From appearing on billboards for Ralph Lauren to running his own gym and boxing promotion called Creed Athletics, a recently retired Adonis Creed is enjoying a life of luxury. He has it all – celebrity status, a lavish mansion in an upscale neighborhood, expensive suits, even more expensive cars. Thankfully his wife Bianca, now a successful record producer after hearing problems cut short her singing career, keeps Adonis grounded. And the two are raising a sweet and spunky young daughter together.

But Adonis’ world is shaken when his best friend from childhood, Damian suddenly reappears after serving 18 years in a penitentiary. Damian was a boxing prodigy and a former golden gloves championship with a huge career ahead of him. “Diamond Dame” was a rising star and Adonis followed him everywhere. But while out together one fateful night in 2002, an incident outside of a liquor store changes both of their lives forever. Adonis gets away; Damian is arrested and sent to prison.

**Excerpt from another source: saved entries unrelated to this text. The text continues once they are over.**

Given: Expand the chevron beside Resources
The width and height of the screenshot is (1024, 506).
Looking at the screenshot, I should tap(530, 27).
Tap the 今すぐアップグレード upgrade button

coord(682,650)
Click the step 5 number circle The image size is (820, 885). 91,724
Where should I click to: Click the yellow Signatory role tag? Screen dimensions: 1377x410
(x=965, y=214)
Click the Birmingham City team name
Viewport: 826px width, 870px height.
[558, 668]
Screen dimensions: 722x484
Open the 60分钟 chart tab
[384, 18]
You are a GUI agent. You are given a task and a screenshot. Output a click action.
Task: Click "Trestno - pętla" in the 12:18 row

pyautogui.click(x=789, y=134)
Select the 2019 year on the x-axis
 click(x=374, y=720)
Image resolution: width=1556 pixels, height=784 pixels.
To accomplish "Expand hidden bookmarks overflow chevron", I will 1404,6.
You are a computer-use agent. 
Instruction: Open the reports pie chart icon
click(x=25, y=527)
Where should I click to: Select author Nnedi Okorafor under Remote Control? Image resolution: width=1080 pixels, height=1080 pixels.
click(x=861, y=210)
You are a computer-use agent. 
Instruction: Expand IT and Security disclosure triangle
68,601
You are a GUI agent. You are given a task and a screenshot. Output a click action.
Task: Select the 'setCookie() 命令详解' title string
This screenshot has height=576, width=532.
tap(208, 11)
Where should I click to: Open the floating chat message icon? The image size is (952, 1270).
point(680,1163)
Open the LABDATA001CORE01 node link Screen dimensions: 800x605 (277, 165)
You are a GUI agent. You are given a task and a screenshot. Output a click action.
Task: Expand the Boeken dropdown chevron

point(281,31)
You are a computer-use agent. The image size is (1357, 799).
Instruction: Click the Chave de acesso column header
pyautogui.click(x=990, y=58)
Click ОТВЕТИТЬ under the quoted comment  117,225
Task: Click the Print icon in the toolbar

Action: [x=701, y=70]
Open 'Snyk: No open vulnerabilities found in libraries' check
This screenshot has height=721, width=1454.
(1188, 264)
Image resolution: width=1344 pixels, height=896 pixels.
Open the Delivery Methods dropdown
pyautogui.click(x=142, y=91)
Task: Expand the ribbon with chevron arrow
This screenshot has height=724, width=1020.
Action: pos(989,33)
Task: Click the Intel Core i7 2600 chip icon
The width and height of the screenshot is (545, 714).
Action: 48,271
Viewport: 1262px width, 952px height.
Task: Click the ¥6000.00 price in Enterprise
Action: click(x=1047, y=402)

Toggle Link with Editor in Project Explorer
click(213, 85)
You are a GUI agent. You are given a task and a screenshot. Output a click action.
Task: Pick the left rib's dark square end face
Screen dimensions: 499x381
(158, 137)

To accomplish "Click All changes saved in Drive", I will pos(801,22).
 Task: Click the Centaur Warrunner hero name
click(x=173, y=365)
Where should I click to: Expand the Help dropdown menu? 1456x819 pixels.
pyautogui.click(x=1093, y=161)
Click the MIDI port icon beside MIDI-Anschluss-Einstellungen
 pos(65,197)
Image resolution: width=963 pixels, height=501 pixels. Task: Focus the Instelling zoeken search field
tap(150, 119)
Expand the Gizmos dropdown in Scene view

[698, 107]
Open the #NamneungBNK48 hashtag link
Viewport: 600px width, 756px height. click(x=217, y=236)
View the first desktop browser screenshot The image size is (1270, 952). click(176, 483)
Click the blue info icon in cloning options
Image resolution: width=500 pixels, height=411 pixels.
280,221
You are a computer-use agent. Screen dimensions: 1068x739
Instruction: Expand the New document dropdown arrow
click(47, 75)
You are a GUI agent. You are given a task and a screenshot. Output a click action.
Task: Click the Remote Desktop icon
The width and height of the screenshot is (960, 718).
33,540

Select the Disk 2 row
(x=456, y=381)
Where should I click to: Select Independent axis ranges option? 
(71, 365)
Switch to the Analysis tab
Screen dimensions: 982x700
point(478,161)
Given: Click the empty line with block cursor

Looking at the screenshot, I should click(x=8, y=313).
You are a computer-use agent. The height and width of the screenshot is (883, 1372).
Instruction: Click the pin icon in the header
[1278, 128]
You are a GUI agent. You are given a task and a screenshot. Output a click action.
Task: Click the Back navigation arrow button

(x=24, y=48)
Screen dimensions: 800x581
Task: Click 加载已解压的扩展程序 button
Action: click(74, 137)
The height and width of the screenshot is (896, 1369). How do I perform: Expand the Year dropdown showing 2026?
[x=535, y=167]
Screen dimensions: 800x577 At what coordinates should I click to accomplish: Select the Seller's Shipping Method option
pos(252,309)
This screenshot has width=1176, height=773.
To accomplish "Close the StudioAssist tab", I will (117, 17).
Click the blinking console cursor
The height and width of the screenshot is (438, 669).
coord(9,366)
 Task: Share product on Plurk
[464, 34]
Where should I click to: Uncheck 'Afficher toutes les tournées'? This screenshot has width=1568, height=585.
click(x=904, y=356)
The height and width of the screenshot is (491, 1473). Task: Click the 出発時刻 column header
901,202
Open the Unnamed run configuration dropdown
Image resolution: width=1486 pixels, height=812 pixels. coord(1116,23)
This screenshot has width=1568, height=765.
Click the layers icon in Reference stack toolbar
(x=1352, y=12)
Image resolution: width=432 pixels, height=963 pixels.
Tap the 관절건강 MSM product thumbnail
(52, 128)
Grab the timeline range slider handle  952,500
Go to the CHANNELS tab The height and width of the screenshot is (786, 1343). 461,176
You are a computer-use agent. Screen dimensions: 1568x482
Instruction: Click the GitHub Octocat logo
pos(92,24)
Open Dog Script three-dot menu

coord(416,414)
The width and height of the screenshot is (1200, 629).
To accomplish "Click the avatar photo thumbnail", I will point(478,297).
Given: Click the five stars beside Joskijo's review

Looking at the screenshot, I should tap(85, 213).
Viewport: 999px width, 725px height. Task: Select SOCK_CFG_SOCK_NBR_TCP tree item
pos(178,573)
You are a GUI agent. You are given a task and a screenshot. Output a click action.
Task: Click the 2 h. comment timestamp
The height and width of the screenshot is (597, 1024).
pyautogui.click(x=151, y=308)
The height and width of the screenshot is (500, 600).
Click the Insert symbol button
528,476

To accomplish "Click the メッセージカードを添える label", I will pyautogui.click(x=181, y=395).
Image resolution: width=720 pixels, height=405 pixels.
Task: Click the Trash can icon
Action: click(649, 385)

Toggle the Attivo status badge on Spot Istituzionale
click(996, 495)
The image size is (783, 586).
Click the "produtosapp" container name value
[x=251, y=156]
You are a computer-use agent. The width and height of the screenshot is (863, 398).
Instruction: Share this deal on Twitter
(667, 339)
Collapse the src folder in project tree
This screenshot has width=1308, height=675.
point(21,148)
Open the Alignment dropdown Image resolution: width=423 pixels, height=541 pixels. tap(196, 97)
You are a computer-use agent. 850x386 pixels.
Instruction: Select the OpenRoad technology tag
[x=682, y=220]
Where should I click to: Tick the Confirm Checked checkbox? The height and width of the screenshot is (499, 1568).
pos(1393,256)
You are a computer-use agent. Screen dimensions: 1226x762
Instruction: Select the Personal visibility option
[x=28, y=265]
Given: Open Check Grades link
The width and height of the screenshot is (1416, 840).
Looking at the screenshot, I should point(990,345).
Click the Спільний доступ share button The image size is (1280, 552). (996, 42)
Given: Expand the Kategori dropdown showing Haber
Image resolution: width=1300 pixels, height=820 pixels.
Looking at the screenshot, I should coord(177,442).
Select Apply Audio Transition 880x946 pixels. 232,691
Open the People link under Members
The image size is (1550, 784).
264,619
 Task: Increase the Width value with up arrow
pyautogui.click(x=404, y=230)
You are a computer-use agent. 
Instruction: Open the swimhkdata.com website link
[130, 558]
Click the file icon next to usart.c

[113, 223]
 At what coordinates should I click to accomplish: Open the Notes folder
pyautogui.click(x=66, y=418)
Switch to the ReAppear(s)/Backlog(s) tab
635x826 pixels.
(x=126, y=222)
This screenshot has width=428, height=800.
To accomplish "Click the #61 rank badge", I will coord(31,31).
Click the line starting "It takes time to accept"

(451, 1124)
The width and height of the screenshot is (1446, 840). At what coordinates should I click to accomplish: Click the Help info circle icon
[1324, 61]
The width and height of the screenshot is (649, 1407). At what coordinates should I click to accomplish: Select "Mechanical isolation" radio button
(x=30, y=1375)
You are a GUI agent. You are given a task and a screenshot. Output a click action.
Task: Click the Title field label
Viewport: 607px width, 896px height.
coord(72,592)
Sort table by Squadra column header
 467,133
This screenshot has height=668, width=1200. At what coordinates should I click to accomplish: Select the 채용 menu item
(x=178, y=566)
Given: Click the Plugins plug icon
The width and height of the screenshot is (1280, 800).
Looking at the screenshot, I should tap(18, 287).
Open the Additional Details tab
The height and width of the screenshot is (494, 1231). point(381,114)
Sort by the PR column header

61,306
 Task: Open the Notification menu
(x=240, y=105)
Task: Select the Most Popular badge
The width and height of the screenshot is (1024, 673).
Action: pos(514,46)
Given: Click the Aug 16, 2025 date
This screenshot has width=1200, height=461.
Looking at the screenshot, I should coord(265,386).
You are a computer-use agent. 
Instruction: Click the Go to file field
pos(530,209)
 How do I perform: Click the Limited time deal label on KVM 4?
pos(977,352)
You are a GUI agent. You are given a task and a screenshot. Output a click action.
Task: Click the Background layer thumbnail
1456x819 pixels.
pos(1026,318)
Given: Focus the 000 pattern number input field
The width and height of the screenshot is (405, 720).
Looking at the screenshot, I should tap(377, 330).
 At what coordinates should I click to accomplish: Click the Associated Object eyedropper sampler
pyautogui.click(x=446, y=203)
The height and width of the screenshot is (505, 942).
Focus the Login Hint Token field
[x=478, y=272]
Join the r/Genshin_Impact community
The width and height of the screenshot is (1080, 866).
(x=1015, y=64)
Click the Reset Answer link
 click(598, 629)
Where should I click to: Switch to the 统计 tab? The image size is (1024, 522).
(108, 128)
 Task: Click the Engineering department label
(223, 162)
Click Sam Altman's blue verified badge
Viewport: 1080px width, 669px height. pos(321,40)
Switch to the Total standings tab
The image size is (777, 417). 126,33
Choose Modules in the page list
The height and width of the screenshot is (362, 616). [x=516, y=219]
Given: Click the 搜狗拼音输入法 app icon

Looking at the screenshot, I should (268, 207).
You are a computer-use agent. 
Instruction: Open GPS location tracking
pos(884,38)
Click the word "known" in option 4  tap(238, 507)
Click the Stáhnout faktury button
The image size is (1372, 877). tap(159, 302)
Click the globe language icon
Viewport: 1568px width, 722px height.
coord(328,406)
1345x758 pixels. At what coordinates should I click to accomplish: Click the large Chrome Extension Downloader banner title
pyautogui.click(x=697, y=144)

Image Courtesy of United Artists Releasing

Riddled with guilt, Adonis tries to help get his old friend back on his feet: inviting Damian into his home, introducing him to his family, and even setting him up in his gym. But as more details of their past comes to light, a steady tension boils up between them. It turns out that Damian is back to pick up where he left off, whether that means going through Adonis’ hot-headed protégé and new heavyweight champion, Felix Chavez (Jose Benavidez), or (inevitably) Adonis himself.

Screenwriters Keenan Coogler and Zach Baylin (working from a story they conceived with Ryan Coogler) continue the franchise’s long-running theme of facing and fighting your demons in more ways that just a boxing match. You might think that would get old. But the Creed movies (much like the Rocky films before it) tell stories rooted in the indomitable human spirit. Sure, they always end in a boxing ring with millions of people watching. But the undercurrent of humanity give the fights more weight. Never before has that been more true than in “Creed III”.

That humanity shines through in Jordan’s direction. His instincts transcends that of a first-timer, both in his wonderful command of the adult drama, and in his buildup and execution of the brutal showdown in a sold-out Dodger Stadium. Meanwhile Jordan the actor takes his character to some meaningful new places, and the scenes he shares with Majors are riveting. I do wish Rocky Balboa himself had gotten more than a single insignificant mention, and I’m always up for more screen time for Phylicia Rashad. But the film’s absorbing central conflict keeps us firmly in its grip. And by the time the Main Event comes around, we’re so invested that any complaint feels like nothing more than a quibble. “Creed III” is out now in theaters.


11 thoughts on “REVIEW: “Creed III” (2023)

  1. I only saw bits of the last film though I liked what I saw as I do want to see this one while I’m totally happy for Jonathan Majors right now as he’s got 2 films on top of the box office and he’s just getting started. We got a new superstar coming.

  2. I love these two superstars, Jordan and Majors, and it is hard to pick a favorite here. Majors is usually the good guy and so is Jordan so it will be a tough call. I liked Creed but seem to remember not as thrilled with Creed II. After reading your review I’m hepped up to see Creed III!

  3. Still working through my overall feelings. I like it! But do think it misses the flourishes that the other movies have; not necessarily Sly, but small things like the HBO guys who added to the big fight feel and Ludwig, who composed amazing scores for these. I didn’t love the fight style MBJ used but think it will grow on me over time and I respect he did something different.

    • The fight itself was a bit jarring. I know what Jordan was going for. Stylistically it left me a bit unsure. But the actual boxing itself was brutal and I felt every punch. I did miss Sly quite a bit. He brought a lot to the previous two movies and I can only imagine him helping part 3.